Usually when a prosecutor offers a plea bargain and the defendant declines, insisting on a trial, the prosecutor (and sometimes the judge) throws the book at him—for stubbornly wasting the state's time on such constitutional frivolities (see Richard Paey).
That's basically what happened to Ochoa, accused in 2005 of a carjacking.
Though prosecutors had DNA from the actual carjacker's clothing, and that DNA didn't match Ochoa's, they pushed forward with their prosecution anyway, thanks to two eyewitnesses who insisted Ochoa was the culprit. They then let Ochoa listen in person as one eyewitness implicated him before offering him a plea. Ochoa also got to hear the judge who would be sentencing him promise the maximum sentence allowable by law—25 years to life—if Ochoa insisted on a trial and was convicted. If you've ever wondered how an innocent person could cop to a crime he didn't commit, this is certainly one way it happens. Ochoa took the plea, and accepted a two-year prison term.
Ten months into Ochoa's sentence, DNA testing connected the carjacker's clothing to that of a man already convicted of other carjackings. Prosecutors now admit that Ochoa is innocent, and he's been released from prison.
Under California law, Ochoa is now due compensation for his wrongful conviction. But the attorney general's office is holding back.
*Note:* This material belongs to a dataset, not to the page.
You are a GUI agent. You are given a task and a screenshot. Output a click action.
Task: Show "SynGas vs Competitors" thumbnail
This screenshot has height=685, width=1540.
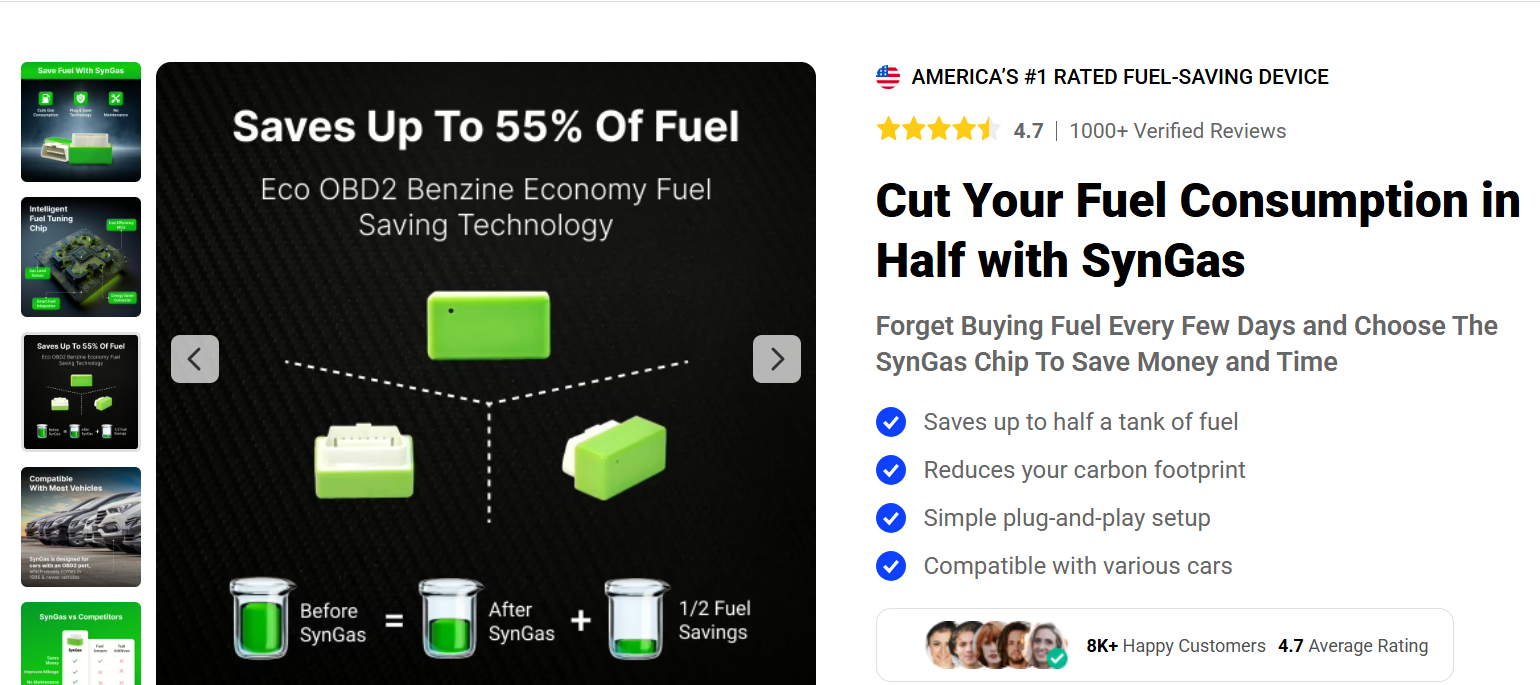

Their reasoning is a hoot: They say Ochoa is partly responsible for his own wrongful conviction because he "voluntarily" plead guilty to a crime he didn't commit. Deputy Attorney General Catherine Chatman wrote in a report arguing against compensation that, "Mr. Ochoa's fear of a lengthy prison term and the mistaken but positive eyewitness identification appear to have been the truly motivating factors" for his wrongful imprisonment.
So according to Chatman, the real culprit here is Ochoa's cowardice. He wasn't wrongfully convicted because the prosecutor went forward with charges despite the presence of exculpatory DNA evidence (it isn't clear from the article if that evidence was turned over to the defense), he was wrongfully convicted because Ochoa himself didn't have the guts to roll the dice with a 25-year prison term. It's his own damned fault.
I guess my question is, if this is truly what the AG's office believes, why stop at merely denying Ochoa compensation? If Ochoa's confession was uncoerced as a matter of law, then he voluntarily confessed under oath to a crime he didn't commit, didn't he?
Why not now charge him with perjury and obstruction of justice?
And if not, why is Catherine Chatman so soft on crime?